» **Work required**:
Check every line of the entries that follow, and copy the ones containing "Conditions".

» **Records supplied**:
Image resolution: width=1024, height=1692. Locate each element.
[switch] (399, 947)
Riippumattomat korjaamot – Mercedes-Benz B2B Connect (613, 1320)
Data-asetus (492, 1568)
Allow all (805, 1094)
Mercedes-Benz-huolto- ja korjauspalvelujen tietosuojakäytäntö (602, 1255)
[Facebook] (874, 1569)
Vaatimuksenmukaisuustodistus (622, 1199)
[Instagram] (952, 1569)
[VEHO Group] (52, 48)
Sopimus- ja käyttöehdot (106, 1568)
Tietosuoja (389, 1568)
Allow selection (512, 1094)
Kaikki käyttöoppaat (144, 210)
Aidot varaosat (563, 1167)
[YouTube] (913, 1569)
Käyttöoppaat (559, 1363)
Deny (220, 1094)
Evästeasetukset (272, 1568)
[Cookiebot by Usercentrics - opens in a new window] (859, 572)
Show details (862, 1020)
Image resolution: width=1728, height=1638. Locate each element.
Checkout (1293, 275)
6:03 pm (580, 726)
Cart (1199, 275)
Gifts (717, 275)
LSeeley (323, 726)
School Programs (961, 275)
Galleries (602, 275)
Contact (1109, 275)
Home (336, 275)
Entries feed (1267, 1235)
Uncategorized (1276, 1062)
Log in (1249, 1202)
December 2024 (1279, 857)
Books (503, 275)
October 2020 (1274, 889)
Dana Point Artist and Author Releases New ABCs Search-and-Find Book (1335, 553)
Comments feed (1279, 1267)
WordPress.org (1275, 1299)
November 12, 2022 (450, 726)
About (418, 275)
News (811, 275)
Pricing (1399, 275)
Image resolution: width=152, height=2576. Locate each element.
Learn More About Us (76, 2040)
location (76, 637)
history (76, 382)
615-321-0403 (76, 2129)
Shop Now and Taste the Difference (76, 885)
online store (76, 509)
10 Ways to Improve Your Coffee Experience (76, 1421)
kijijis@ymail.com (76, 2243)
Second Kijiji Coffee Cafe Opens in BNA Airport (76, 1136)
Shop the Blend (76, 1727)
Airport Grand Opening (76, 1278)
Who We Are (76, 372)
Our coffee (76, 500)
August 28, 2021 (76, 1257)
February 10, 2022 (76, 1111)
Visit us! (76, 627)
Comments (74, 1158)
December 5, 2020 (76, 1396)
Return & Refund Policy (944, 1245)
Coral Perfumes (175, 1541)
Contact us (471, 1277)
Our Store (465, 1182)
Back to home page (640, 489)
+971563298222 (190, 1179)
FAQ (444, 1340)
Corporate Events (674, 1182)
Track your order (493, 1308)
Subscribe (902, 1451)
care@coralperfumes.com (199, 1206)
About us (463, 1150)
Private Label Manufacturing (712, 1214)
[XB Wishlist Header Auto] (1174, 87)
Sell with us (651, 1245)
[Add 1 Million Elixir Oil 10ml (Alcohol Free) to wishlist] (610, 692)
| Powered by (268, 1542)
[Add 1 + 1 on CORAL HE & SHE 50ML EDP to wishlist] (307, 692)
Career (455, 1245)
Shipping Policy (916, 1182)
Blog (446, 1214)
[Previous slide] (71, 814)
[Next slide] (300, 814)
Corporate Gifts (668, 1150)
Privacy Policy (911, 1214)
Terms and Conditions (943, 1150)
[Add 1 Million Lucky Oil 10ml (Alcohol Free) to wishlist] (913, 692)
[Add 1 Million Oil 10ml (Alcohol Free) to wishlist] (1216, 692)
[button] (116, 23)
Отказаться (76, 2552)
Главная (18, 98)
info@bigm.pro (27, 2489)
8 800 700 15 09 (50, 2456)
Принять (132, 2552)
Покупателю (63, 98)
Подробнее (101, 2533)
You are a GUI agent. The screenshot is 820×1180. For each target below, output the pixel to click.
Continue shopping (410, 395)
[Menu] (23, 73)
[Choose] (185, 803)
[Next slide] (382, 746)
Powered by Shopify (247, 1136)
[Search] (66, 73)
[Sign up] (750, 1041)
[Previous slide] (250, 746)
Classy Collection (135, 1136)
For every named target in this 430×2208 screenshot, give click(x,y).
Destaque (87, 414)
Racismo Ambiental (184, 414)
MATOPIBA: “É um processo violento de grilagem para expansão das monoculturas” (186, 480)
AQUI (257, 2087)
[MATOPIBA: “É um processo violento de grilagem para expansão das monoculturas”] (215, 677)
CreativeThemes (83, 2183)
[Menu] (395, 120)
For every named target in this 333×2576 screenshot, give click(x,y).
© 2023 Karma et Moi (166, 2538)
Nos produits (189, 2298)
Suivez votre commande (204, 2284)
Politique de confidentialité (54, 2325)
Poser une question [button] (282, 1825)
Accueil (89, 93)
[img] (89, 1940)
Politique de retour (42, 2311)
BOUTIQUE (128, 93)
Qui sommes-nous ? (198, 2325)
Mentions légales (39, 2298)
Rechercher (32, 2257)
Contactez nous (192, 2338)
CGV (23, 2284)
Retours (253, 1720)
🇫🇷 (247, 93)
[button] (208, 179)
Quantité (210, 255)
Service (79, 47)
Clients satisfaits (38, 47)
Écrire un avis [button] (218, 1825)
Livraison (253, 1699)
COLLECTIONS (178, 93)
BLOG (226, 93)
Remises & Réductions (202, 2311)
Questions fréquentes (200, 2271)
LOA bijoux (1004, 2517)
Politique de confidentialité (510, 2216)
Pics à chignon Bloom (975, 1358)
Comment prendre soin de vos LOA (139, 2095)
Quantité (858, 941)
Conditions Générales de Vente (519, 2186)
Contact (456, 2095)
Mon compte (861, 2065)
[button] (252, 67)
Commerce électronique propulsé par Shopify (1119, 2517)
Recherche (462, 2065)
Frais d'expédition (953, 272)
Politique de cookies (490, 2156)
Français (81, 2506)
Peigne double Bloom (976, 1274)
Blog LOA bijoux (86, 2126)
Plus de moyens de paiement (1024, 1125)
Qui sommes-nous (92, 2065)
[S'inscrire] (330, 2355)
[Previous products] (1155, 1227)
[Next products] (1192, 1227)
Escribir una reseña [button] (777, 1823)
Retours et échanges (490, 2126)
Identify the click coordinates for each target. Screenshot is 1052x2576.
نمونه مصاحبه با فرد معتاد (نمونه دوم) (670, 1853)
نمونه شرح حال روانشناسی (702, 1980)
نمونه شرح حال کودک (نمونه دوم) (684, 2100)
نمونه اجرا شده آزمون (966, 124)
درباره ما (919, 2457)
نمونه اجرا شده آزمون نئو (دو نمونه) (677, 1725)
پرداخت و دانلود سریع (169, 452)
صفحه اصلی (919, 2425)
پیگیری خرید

» **Response area**:
Terms and Conditions (943, 1150)
Conditions Générales de Vente (519, 2186)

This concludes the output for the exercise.